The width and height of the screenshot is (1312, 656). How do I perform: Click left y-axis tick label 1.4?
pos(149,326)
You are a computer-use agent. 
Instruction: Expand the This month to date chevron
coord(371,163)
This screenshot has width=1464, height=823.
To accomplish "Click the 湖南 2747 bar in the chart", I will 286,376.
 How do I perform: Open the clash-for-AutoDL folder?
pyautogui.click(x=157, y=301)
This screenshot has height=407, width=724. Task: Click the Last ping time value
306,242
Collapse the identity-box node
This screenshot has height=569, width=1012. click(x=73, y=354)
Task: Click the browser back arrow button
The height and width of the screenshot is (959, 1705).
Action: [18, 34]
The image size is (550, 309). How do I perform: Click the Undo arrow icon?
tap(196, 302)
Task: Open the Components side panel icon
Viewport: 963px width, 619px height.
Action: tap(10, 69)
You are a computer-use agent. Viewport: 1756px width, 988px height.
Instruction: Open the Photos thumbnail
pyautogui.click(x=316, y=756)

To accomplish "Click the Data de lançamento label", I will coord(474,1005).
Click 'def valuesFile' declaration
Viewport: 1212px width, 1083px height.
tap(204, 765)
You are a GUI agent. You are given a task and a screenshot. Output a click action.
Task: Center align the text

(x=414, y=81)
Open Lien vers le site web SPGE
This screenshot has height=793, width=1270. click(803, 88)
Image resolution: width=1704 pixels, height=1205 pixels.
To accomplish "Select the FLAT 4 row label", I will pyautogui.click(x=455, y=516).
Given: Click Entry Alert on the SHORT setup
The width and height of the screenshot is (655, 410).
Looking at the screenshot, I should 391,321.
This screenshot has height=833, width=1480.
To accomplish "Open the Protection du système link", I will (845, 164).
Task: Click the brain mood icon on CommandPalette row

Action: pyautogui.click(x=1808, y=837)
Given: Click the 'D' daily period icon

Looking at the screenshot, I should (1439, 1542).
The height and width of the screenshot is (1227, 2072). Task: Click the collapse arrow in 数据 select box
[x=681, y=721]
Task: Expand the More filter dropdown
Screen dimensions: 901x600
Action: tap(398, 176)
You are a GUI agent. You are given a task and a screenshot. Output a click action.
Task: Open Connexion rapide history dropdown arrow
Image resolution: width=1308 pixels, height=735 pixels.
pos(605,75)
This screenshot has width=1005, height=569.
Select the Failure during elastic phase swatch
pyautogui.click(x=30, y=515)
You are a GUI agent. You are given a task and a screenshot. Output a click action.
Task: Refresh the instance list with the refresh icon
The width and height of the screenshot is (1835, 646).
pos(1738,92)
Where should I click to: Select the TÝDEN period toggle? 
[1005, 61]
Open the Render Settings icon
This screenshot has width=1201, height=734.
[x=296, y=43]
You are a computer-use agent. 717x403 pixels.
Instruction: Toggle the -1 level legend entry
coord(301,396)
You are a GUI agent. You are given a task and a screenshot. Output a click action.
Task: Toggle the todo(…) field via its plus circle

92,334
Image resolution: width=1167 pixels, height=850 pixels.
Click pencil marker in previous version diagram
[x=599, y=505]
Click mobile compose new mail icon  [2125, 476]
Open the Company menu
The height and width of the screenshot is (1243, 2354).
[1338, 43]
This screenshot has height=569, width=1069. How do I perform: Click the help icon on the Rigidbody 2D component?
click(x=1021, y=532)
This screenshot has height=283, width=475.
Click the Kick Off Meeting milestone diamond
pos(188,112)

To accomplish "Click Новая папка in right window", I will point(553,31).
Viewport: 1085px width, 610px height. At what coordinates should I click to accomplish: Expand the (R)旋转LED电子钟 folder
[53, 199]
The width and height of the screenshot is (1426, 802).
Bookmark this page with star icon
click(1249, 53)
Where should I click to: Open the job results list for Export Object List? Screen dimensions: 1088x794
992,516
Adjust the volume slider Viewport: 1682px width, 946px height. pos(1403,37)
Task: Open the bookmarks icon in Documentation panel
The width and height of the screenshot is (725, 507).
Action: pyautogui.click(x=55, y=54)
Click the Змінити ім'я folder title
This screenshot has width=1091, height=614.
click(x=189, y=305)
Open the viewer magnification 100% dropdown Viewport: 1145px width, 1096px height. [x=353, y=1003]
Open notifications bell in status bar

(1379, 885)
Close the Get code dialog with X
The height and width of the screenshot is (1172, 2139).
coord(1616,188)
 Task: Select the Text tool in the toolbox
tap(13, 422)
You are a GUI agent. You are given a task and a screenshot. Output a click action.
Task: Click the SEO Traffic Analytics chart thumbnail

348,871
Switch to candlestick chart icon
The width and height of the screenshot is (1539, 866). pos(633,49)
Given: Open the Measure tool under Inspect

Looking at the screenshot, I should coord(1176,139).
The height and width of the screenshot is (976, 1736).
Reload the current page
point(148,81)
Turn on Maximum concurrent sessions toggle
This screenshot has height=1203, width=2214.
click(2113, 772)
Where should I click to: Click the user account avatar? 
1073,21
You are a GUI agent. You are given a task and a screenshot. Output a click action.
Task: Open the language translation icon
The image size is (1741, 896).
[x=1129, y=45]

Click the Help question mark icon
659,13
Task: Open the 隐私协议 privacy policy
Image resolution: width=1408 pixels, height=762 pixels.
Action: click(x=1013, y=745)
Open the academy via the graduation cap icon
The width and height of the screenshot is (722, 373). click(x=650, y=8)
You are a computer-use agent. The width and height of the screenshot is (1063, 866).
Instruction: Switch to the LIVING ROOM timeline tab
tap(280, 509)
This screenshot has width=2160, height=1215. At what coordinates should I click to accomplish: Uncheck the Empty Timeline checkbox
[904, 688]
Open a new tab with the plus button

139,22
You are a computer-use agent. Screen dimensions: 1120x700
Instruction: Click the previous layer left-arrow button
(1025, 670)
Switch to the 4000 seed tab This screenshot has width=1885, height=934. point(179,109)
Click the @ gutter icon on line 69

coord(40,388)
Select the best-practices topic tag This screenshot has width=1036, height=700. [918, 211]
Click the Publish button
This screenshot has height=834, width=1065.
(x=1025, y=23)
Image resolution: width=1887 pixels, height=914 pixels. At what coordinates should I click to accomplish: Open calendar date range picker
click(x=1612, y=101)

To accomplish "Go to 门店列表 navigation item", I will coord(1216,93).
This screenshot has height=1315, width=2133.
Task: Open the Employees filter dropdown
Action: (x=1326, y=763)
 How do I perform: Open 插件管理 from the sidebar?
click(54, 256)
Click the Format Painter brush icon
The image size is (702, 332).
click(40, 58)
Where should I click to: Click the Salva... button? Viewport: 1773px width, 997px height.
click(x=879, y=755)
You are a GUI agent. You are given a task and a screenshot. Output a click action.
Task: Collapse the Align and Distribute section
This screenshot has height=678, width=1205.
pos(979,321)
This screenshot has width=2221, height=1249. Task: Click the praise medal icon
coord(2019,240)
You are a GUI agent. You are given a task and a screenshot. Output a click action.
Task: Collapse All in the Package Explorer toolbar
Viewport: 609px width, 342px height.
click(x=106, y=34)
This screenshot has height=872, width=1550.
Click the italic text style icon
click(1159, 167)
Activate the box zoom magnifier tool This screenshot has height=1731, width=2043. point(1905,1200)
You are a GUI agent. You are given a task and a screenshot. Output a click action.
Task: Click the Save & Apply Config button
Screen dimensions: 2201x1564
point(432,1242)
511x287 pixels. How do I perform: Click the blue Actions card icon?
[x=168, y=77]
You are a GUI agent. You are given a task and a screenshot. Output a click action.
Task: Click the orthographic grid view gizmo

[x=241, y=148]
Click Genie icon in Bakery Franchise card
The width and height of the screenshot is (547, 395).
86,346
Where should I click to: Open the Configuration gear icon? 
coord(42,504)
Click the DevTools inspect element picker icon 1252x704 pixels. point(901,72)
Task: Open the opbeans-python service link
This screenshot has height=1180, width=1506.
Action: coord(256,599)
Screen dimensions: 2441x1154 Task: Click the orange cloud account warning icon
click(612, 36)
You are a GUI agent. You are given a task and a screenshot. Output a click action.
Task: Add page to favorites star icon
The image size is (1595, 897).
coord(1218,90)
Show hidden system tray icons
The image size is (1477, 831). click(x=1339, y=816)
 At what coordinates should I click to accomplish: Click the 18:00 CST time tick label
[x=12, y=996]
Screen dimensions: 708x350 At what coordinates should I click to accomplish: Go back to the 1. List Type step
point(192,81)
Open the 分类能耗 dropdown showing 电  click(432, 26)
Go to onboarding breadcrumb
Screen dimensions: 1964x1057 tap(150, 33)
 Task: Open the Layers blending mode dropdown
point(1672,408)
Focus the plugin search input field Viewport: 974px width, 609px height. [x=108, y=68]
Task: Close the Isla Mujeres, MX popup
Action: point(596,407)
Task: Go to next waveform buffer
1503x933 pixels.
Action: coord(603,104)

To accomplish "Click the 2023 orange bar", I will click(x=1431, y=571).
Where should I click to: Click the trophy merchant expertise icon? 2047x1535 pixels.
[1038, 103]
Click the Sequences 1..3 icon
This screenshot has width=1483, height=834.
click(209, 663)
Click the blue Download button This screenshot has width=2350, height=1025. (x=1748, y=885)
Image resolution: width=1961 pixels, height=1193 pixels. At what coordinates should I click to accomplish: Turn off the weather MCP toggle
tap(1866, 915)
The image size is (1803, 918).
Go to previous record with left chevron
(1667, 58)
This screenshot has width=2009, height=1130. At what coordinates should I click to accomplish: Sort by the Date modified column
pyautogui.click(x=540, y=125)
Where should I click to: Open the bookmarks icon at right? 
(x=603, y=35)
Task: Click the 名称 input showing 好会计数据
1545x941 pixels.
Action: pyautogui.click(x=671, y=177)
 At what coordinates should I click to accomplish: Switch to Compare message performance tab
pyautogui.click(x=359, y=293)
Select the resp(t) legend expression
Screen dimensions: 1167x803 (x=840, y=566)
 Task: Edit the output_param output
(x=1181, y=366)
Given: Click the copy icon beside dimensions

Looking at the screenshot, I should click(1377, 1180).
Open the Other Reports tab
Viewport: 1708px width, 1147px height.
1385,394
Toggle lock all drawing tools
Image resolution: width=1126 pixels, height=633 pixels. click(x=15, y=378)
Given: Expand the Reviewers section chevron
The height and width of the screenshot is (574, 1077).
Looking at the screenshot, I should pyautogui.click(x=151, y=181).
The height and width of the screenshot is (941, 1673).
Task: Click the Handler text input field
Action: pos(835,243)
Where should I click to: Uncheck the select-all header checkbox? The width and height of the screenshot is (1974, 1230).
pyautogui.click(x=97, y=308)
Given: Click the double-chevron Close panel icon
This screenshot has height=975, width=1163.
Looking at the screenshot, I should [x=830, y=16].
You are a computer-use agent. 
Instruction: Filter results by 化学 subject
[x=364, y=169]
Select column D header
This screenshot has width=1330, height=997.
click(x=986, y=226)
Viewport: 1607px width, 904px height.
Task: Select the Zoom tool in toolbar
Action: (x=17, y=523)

────────

* [EXERCISE DETAILS]
For the lines above, output exactly those from the line containing "Task: Collapse the" through the line containing "Activate the box", and skip the others.

* [OUTPUT OF THE EXERCISE]
Task: Collapse the Align and Distribute section
This screenshot has height=678, width=1205.
pos(979,321)
This screenshot has width=2221, height=1249. Task: Click the praise medal icon
coord(2019,240)
You are a GUI agent. You are given a task and a screenshot. Output a click action.
Task: Collapse All in the Package Explorer toolbar
Viewport: 609px width, 342px height.
click(x=106, y=34)
This screenshot has height=872, width=1550.
Click the italic text style icon
click(1159, 167)
Activate the box zoom magnifier tool This screenshot has height=1731, width=2043. point(1905,1200)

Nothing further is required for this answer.